Saved data entries:
*-*-*
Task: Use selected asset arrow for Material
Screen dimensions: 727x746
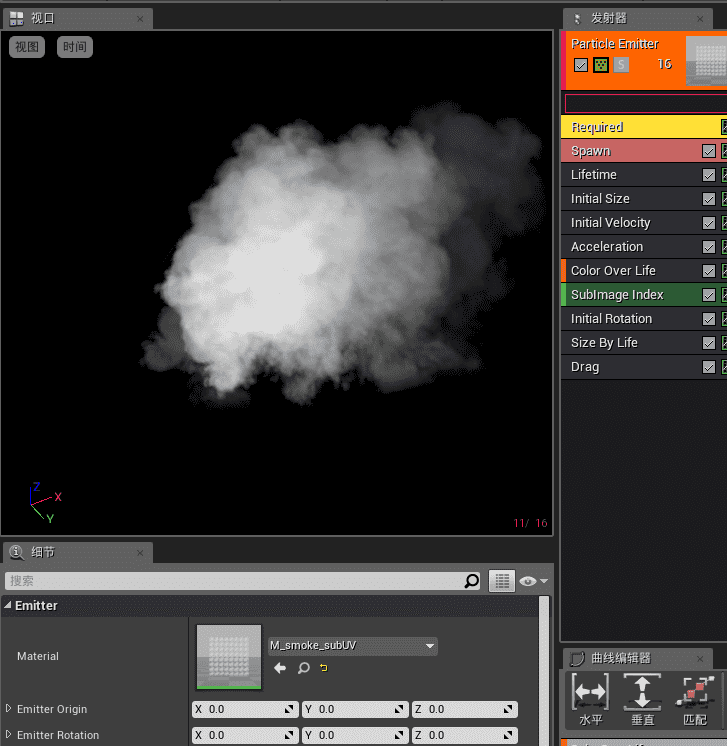Action: (280, 668)
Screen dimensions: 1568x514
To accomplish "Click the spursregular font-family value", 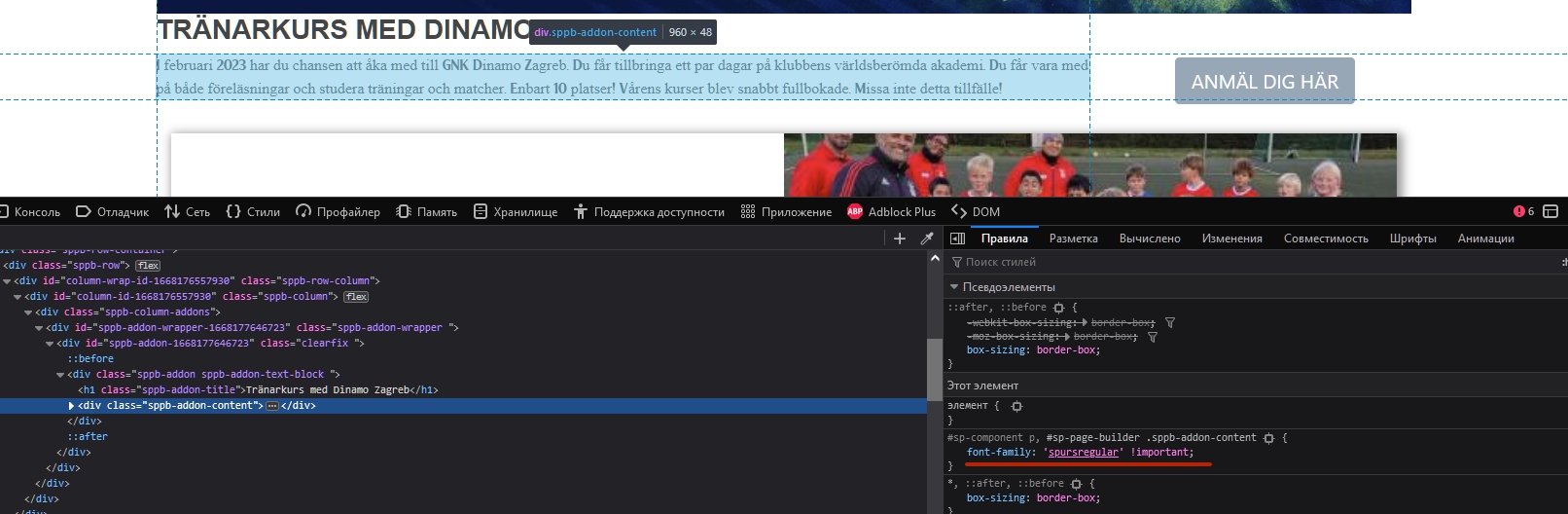I will 1083,452.
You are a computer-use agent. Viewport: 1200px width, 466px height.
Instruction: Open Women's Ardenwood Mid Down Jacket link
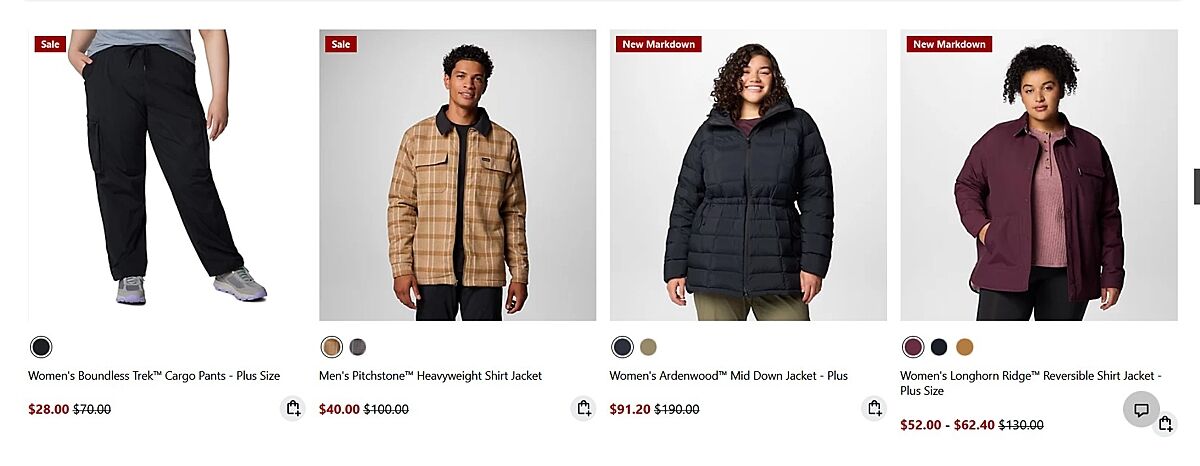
*-*-*
**What is required:**
Set down only the lines from the one with "You are a computer-use" through the end of the entries, exactly as they appear, leaving out each picture.

**Response to this task:**
You are a computer-use agent. Viewport: 1200px width, 466px height.
Instruction: Open Women's Ardenwood Mid Down Jacket link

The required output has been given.